Chicago Public Schools prepare to welcome students back to school this week, despite the closing of 50 schools and layoffs of 1,500 teachers in response to a projected $1 billion deficit forecast for 2014.
AP Photo/M. Spencer Green, File
Three months after Chicago Public Schools' controversial decision to close 50 schools, the new term will begin with sharp cutbacks in staff and more children squeezed into fewer classrooms as the nation's third-largest school system makes due with fewer buildings.

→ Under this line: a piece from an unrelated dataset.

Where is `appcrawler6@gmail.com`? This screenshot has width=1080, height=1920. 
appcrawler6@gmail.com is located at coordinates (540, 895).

More than 30,000 children on Monday will be directly or indirectly affected by the public school closures - either because they have to go to a new school, or because their school is absorbing students from a shuttered building. The school system will also be coping with 1,581 fewer teachers.
Chicago Public Schools officials have said the cuts to staff and the largest mass school closings in the nation were necessary to help stem a mounting deficit forecast at a record $1 billion in 2014.
The closings have affected mainly Hispanic and African-American neighborhoods. Parents and union leaders have protested, saying more children will have to cross gang territorial lines, leaving them potentially exposed to violence in a city that recorded 506 homicides in 2012.
Chicago Public Schools have hired 1,200 "safe passage" workers to staff school routes to make sure children arrive safely. This summer, there have been two homicides along those safe-school routes.